Par ailleurs, le déroulement du projet en
lui-même soulève un certain nombre de problèmes qui peuvent
entraver son déroulement de manière efficace. En attendant
plusieurs avancées ont été réalisées
comme:
? La signature de l'accord de contribution en présence
des représentants d'ONU HABITAT, de la FDV et de la DUA. La contribution
de la Ville de Dakar d'un montant de 120.000.000 FCFA est mise à
disposition. Il y a également des négociations en cours pour
explorer la possibilité d'une participation financière plus
accrue de la ville de Dakar pour une phase IV du PPAB à travers le
pavage des rues libérées, l'éclairage public et la mise en
place d'infrastructures de proximité.
? La validation politique de la phase II du PPAB qui a eu lieu
le 27/08/2015 à la ville de Dakar. La validation politique
présidée par le 2eme adjoint au maire de la ville de Dakar, a vu
la participation de l'équipe pays regroupant le comité technique,
les acteurs institutionnels et les sociétés concessionnaires.

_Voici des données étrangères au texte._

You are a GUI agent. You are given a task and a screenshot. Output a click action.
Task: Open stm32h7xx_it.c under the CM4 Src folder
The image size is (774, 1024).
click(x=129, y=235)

Cette validation politique lance le démarrage de la phase III du PPAB
qui concerne le volet opérationnel de la restructuration
Partie III : la formation des quartiers
précaires :
un problème qui relève de facteurs
politiques et stratégiques
47
1- Blocages liés au projet
1.1- La politisation des enjeux comme facteur
contreproductif
La particularité du Sénégal est que la
politique se retrouve souvent à tous les niveaux de l'intervention
publique mais aussi dans les rapports entre l'Etat central et les
collectivités locales mais aussi entre les élus locaux et les
populations. Il ressort souvent lors des discussions et consultations avec les
populations locales, beaucoup de conflits anciens ou actuels liés aux
partis politiques des uns et des autres. Ce sont soit des remerciements dignes
de meetings politiques ou des critiques aux relents politiques. Dans
l'imaginaire populaire sénégalais, on est avec ou contre le
pouvoir et toutes les actions publiques sont perçues à tord ou
à raison comme couvertes d'intentions électoraliste. Les deux
maires de Grand Yoff sont tous les deux, membres du parti socialiste ; le
même parti que le maire de la ville de Dakar, Khalifa Sall qui vient non
seulement de débloquer sa contribution à hauteur de 110.000.000
mais aussi celle des deux communes à hauteur de 10.000.000. D'ailleurs,
durant les dernières élections municipales au
Sénégal, le « duel majeur » qui a cristallisé
toutes les attentions se jouait dans la commune de Grand Yoff entre Khalifa
Sall et la premier ministre d'alors, Aminata Touré. La victoire du
premier a installé un malaise relativement profond entre le parti au
pouvoir et la ville de Dakar. Pour ne pas arranger les choses, la contribution
financière de l'Etat du Sénégal pour le PPAB à
hauteur de 80.000.000 FCFA n'a à ce jour pas été
débloqué.
1.2-Une approche peu systémique de la
restructuration
La restructuration aura un impact réel en termes de
désenclavement et d'accessibilité des quartiers
bénéficiaires. Par contre au vu du projet de restructuration et
du plan défini pour les deux quartiers, on ne peut manquer de
s'étonner de la simplicité avec laquelle le plan de
restructuration a été élaboré. En effet il
ressemble plus à un projet d'élargissement et de la
48
voirie urbaine qu'un projet avec un réel impact sur les
conditions de vie des populations et la qualité de leurs habitations.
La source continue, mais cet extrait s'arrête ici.